Assignment: The City Tunnel: Malmö Station, Triangeln Station and Hyllie Station
Client: Trafikverket / City Tunnel Project
More info: Triangel Station won award "Kasper Salin", from the Swedish association of architects, in 2011.
Responsibla architects: Lars Lindahl, Lars Nilsson, Andreas Öreberg, Cecilia Spannel, Per Kinn and Claes Jansson
The Lower Malmö C Station was constructed using a so-called cut-and-cover technique, meaning an open concrete shaft that was subsequently covered with a “concrete lid”. The main exit from the Lower Malmö C leads to a new glassed entrance hall, connected to the existing station. Exits are also located at the Hjälmare Pier, by Malmö University, at the short-term and taxi parking area, and at a new parking garage.
The Triangeln Station is located far deeper than the Lower Malmö C and has been constructed as an excavated bunker. The exits have been installed as pavilions. The load-bearing steel structure is cantilevered with fasteners located only in the periphery of the construction, which was a prerequisite for the architectural design. The Triangeln Station has given Malmö a unique new regional and long-distance station right in the centre of the city.

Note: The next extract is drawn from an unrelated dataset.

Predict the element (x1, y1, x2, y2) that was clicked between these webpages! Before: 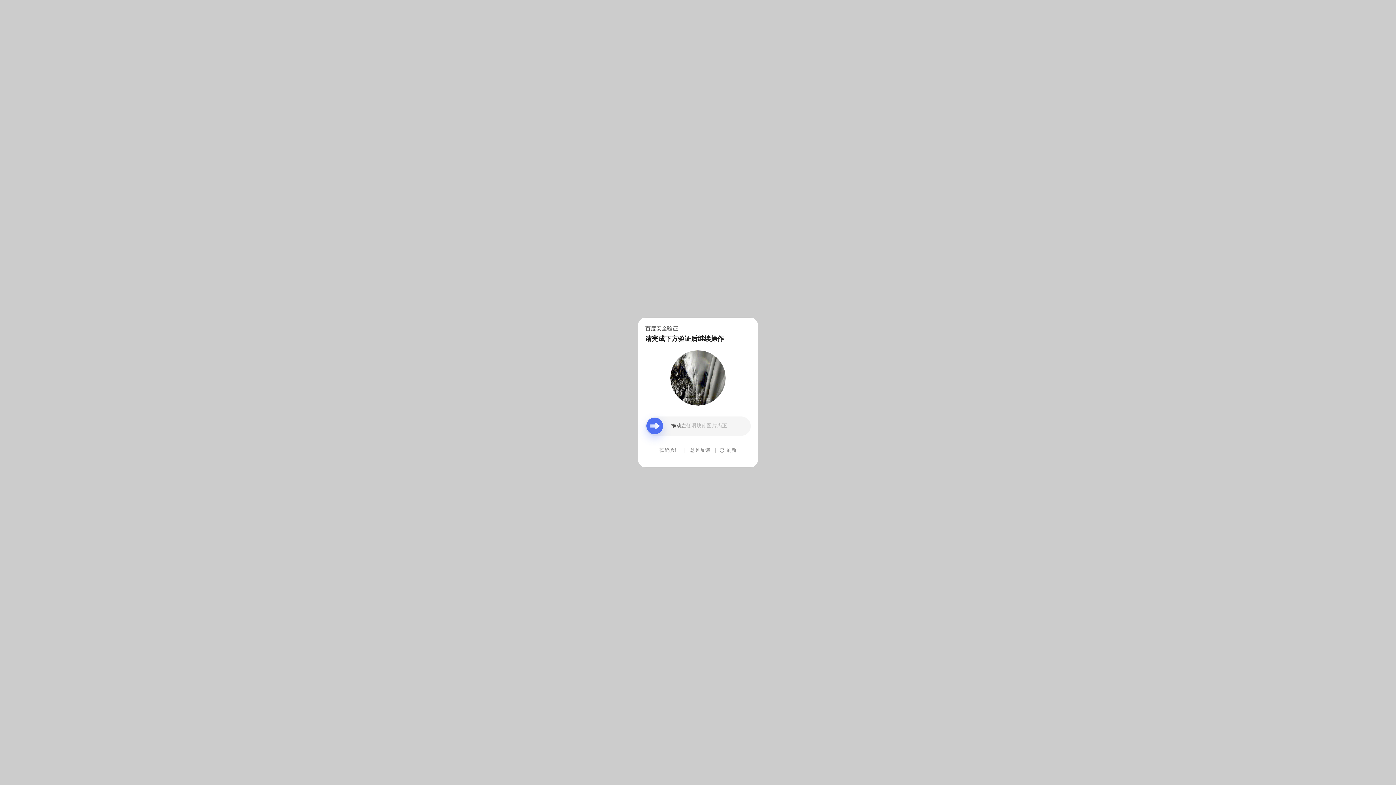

Triangeln has around 37,000 passengers a day, thus making it Sweden’s third-largest train station.
The Hyllie Station is Malmö’s door to Copenhagen, since it is the first station that passengers are met by when arriving by train from Denmark. The station isn’t designed like a traditional station building, having instead opted to work with other elements. The large round roof is 45 metres in diameter and hovers above the entrance way of the station like a UFO.